Яркая особенность сообщений-перформативов заключается в том, что они обязательно включают сказуемые в форме 1-го л. (обычно ед. числа) настоящего времени. Так, сообщение о вердикте присяжных может быть истинным или ложным (Вчера суд присяжных признал гр. N виновным), но сам вердикт есть высказывание, в перформативной рамке которого имеется сказуемое, представленное глаголом в 1-м л. наст. вр. (Виновен! = ‘Я считаю, что N виновен’); вердикт может быть справедливым или несправедливым, необоснованным, но никак не истинным или ложным.

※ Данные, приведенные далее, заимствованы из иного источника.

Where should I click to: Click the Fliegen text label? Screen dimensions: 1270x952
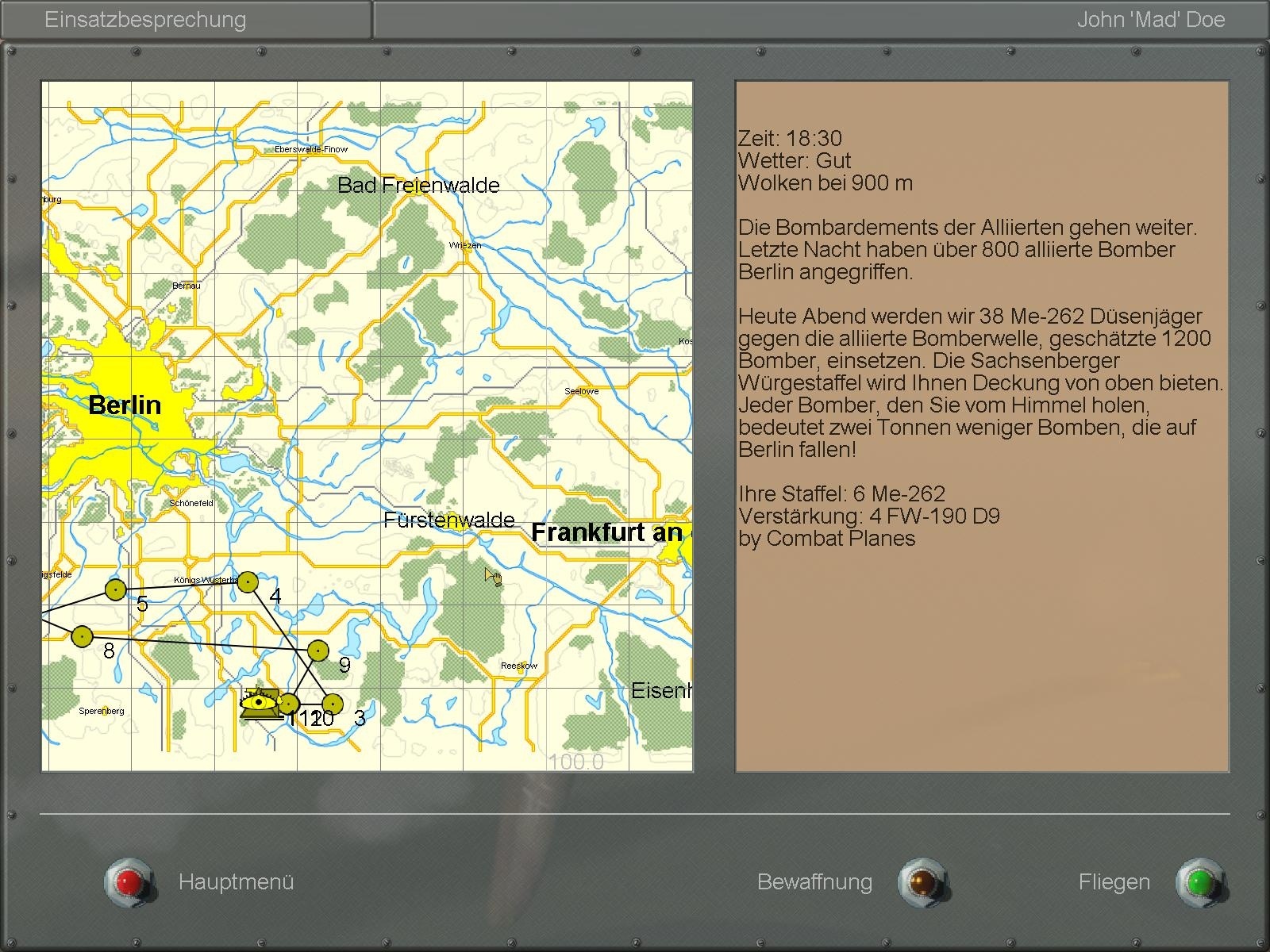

Между прочим, высказывание с глаголом-сказуемым в 1-м л. буд. времени ([Я говорю, что] Я приду завтра утром) формально не может быть отделено от типичного комиссива (Я обещаю прийти завтра утром), а потому также не может быть определено как ложное или истинное.

Далее, необходимо различать собственно угрозу (Я сожгу дачу Петра) и сообщение об угрозе (ср.: Иван во всеуслышание заявил, что сожжет дачу Петра). Понятно, что только последнее (сообщение об угрозе со стороны кого-либо) может быть истинным или ложным, но никак не сама угроза, т.е. соответствующего содержания высказывание от первого лица. Конечно, собственно угроза может быть в действительности притворной, мнимой. Но нет средств, с помощью которых можно было бы по языковой форме определить степень ее реальности.

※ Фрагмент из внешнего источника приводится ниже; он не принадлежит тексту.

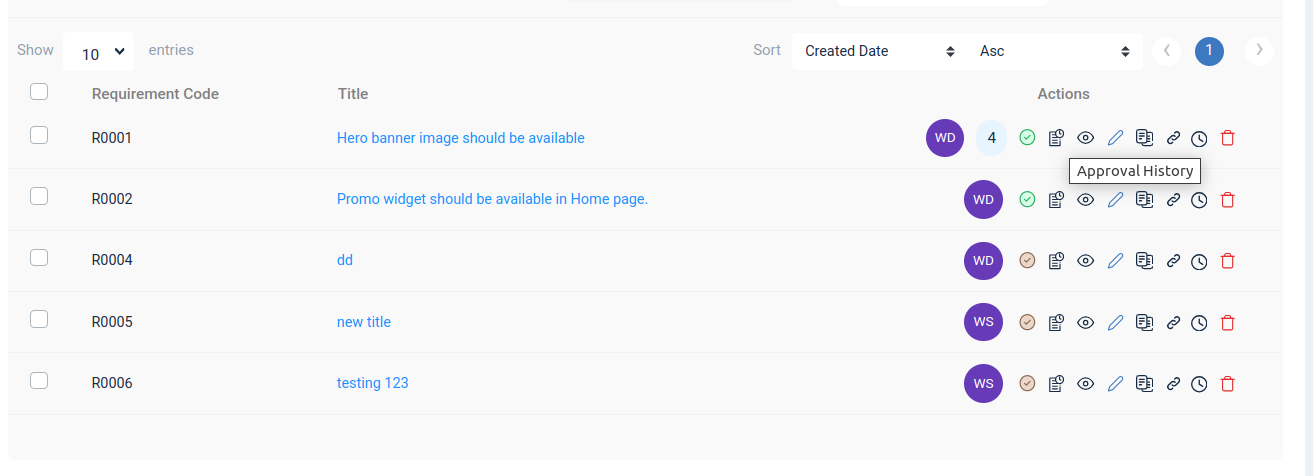Open the Show entries count dropdown
This screenshot has height=476, width=1313.
coord(98,51)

В анализируемом тексте истинными или ложными могут быть определены следующие высказывания (исключая выражения в квадратных скобках):

Я вчера... купил пистолет. Старый ТТ с затертыми номерами. Коробку на 150 патронов. Патроны старые, на донышке выбит 64-й год, но сохранились хорошо, «маслята». Пистолет в промасленой бумаге, сегодня утром его почистил, смазал жидким оружейным маслом, проверил механизм. Заряжал магазин, но стрелять не пробовал – [я уверен, что и так сработает хорошо].[У кого купил, не скажу]. Но у продавца были еще пистолет Макарова – две штуки. Я не взял, плохо из него стреляю, [да и мощность не та. ТТ – самое то].

Все другие высказывания текста (Я вас всех ненавижу, я ненавижу Путина, ненавижу Каспарова, ненавижу Макдональдс, ненавижу Дом-2, ненавижу метро, ненавижу российскую провинцию. Я заберу с собой два-три десятка душ. Я пока не решил, в какой ВУЗ города я пойду. Наверное, все-таки, в политех. Я его ненавижу. Хотя одинаково ненавижу и остальные «типа университеты». Я ненавижу людей. Вы у меня попляшете. На раскаленной сковородке)не являются сообщениями, которые можно определить как ложные или истинные, так как они либо выражают отношение к чему-либо субъекта речи, либо являются перформативами (угрозами).

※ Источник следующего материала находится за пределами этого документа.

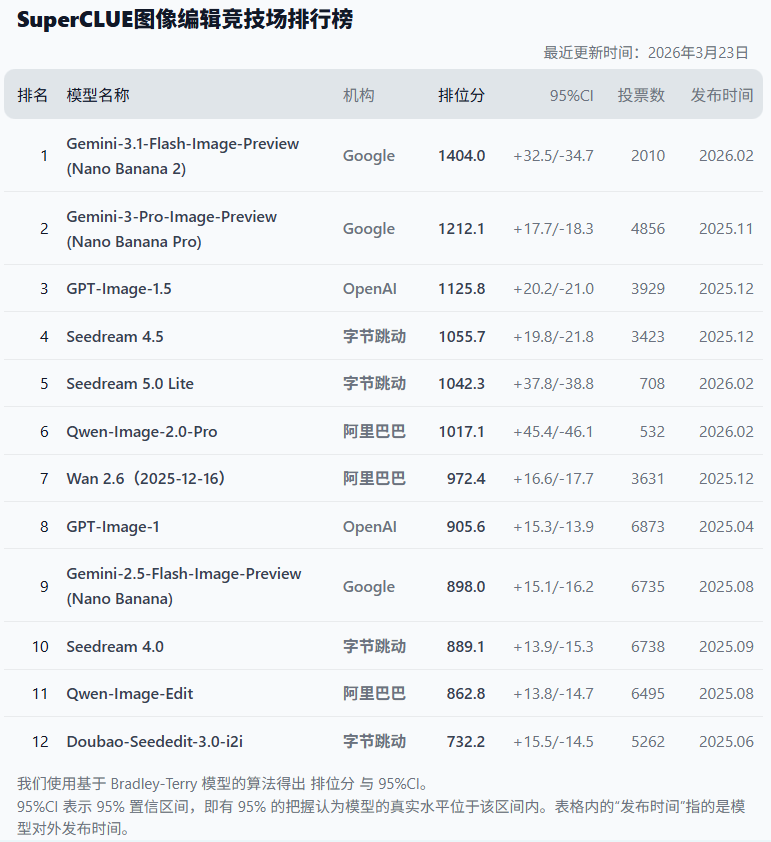Click the 95%CI column header
771x842 pixels.
click(571, 95)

Реальность или мнимость угрозы не может быть установлена процедурами логического анализа, можно лишь верить в реальность угрозы или сомневаться в ней. Поэтому угроза (не сообщение о ней!) ни при каких обстоятельствах не может быть приравнена к ложному сообщению.

В анализируем тексте нет высказываний, которые могут быть осмыслены как истинные или ложные сообщения о готовящемся террористическом акте. Из этого со всей очевидностью следует, что за текстом, написанным и распространенным гр. Ш-ым, нет события преступления, предусмотренного статьей 207 УК РФ.